Viendront-ils le chercher ?
Voudront-ils obtenir justice ?
Quelques regards se portent sur ma personne mais décidée à faire figure basse désormais, je désigne d'un geste du menton une table légèrement à l'écart. D'entre mes poches, j'extirpe une pièce d'or ramassée au bon milieu de la foule tantôt. Ne connaissant pas la grande valeur de celle-ci, j'hausse les épaules en jetant la pièce sur le comptoir:
"Deux choppes d'un alcool fort. Nous en avons besoin."
Le tavernier m'observe avec de grands yeux avides. Je devine que cette pièce vaut son pesant d'argent. Mais il s'exécute sans un mot, posant deux choppes sur le comptoir. Je jette un regard par dessus mon épaule m'assurant que l'inconnu est toujours ici. Puis je porte ma bouche au bord de l'un des deux verres. J'y trempe mes lèvres et pince aussitôt ces dernières. L'alcool est piquant, fort. Une unique rasade pourrait me clouer littéralement au sol. Mais déterminée à ne pas passer pour la mère de famille plus habituée à ce genre de chose, je dépose les deux godets sur la table voisine et prend place en tirant l'une des chaises en bois. J'observe les alentours avant de reporter mon attention sur Blondinet, persuadée de lui avoir sauvé la mise:
"C'est courant ce genre de... de combat ? Ici ?"

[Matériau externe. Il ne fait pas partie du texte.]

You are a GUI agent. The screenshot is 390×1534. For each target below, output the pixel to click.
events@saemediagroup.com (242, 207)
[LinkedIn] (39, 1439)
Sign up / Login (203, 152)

Je fais abstraction de mon don, abstraction de son sauvetage décidée à discuter en sa compagnie comme deux bons vieux amis se retrouvant pour la dernière fois. Quelque chose au fin fond de mon âme, au fin fond de mes tripes me dicte, m'intime , que j'ai fais le bon choix.
Le nain-tavernier nous ramène de quoi grignoter. Un plateau de victuailles diverses qui fait gargouiller mon ventre d'impatience. Je le remercie d'un geste du visage et saisis une miche de pain, encourageant vivement l'inconnu à boire et à se servir à son tour. J'arrache un morceau de pain sans le moindre état d'âme et le porte à ma bouche en mâchouillant dessus. Mon ventre s'emballe dans un nouveau gargouillis et je laisse échapper un petit rire, profitant de ces quelques jours loin des histoires habituelles, sachant ma mère et ma fille en sécurité.